Your pup seems to have a knack for stealing your most sensitive things -- socks, slippers, underwear, and the like. Even more annoying, it becomes a frustrating game of keep-away with you chasing him in circles and now it's happening daily.

So how did he learn that? The funny thing is that dogs pick up things all the time -- paper, toys, rawhides, socks, everything! The only difference is that we don't mind one bit when the article is one of his own toys. The problems begin when he picks up something of ours and we tend to get emotional about it and will go to great lengths to retrieve it from him. It's this difference in our reaction that actually encourages the behavior. The great game of chase that erupts when he picks up forbidden items is what makes those items so much more enticing to grab.

And how do you fix it? Teach your dog to drop things on cue, all things -- his belongings as well as yours. When he's got hold of something, say "drop it!" and then hold a treat to his nose. When he drops the toy, give him the treat and take the toy. Then offer him the toy back. The ultimate goal is for him to automatically yield the toy upon hearing the command, so make sure it's the command first, then the lure on the nose, and then the treat for the drop. There will be some articles for which you say "drop it" that you will not return to him, like a sock but, after you've done so many repetitions with articles that you immediately return to him, he's going to think "drop it" is a win-win -- he gets a treat for doing it and he gets the toy back. And it's a great way to teach your dog how to share.

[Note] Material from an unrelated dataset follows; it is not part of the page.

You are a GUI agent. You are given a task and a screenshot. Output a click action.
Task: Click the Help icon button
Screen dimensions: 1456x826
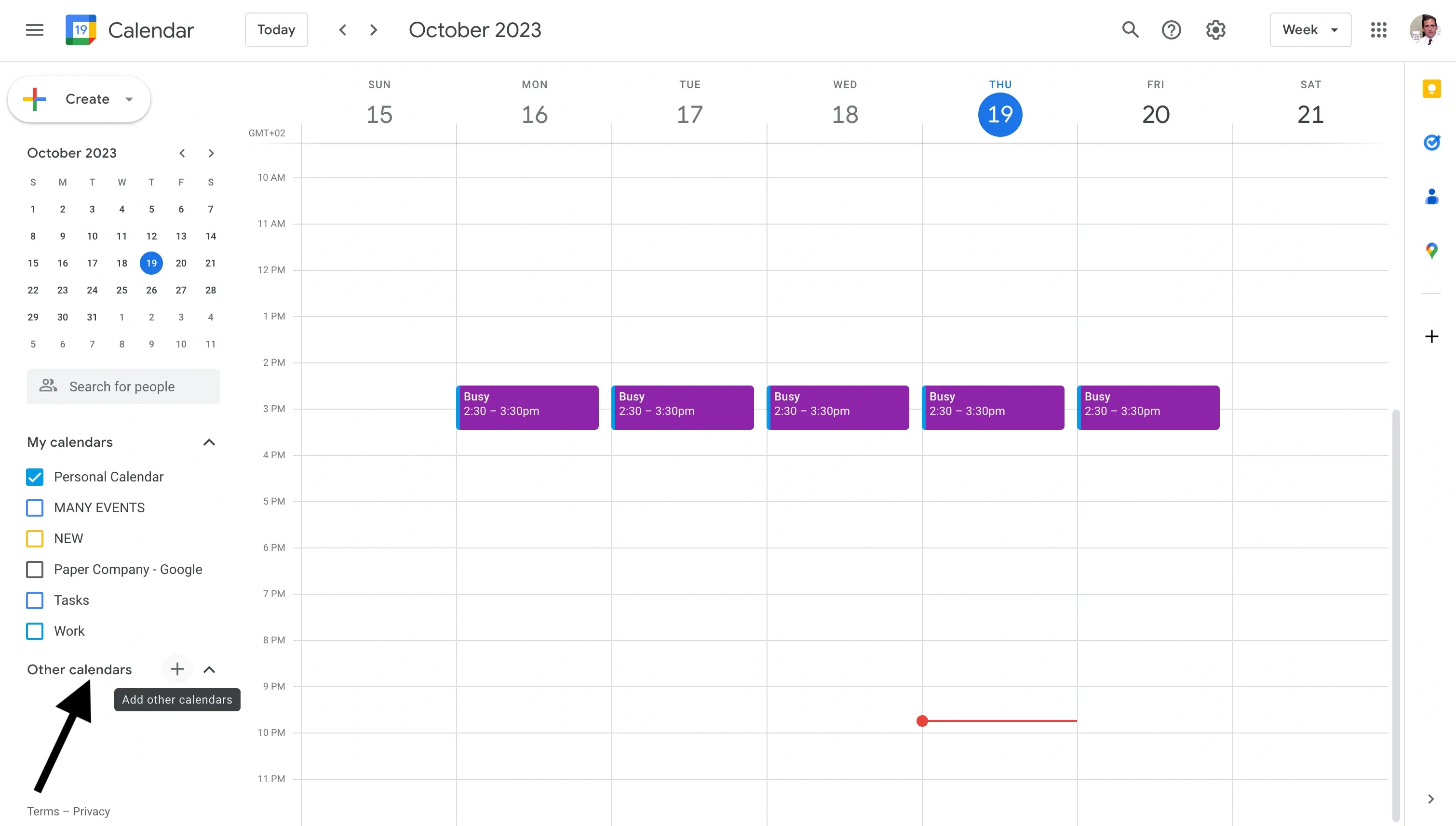click(1172, 30)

A final note: Puppy-proof your house as much as possible so that your dog doesn't have the opportunity to grab the wrong things: put shoes in the closet and dirty socks in the hamper. Then his play behaviors will develop for appropriate targets.

The Party Pooper

You've settled down to watch a little TV, having just returned from your pup's last potty break for the night, when your dog comes darting out from behind the couch and starts running in the crazy circles you recognize as his post-poop victory laps. You know that he knows he's being bad, since otherwise he wouldn't be seeking out hiding places for the dirty deed.

So how did he learn that? What looks to us as guilt for wrong-doing is really just done in an effort to avoid punishment for a behavior he does not understand to be wrong. It's often accompanied by a low body posture and low tail wag, appeasement gestures used in an effort to turn off what your dog construes as your unpredictable anger. A variation on this theme is the dog who squats on the carpet right in front of you and pees. Such behavior is often attributed to "dominant" behavior but it's really little more than attention-seeking behavior, much like the sock stealing scenario. (See the article Understanding a Dog’s Inner Puppy.) Either way, the truth is that your dog is not fully house-trained. While he may do his business outside most of the time, it is still not clear to him that "outside's good, inside's bad".

And how do you fix it? Go the extra mile to get your dog fully housetrained; this means being more vigilant with him in the house. Keep things positive, praising and treating for pottying in the right place and quietly cleaning up mistakes in the wrong place. Punishment for breaks in housetraining only causes anxiety and further transgressions.

The Upshot

When troublesome behaviors worsen, turn a critical eye to what might be inadvertently reinforcing them. Investigate management techniques (the leash can be a great tool) that will help inhibit the bad behavior while alternate behaviors are shaped. Finally, envision what you'd rather your dog do than the behavior he's chosen -- for instance, sitting rather than jumping up -- and help him find his way to being a better dog!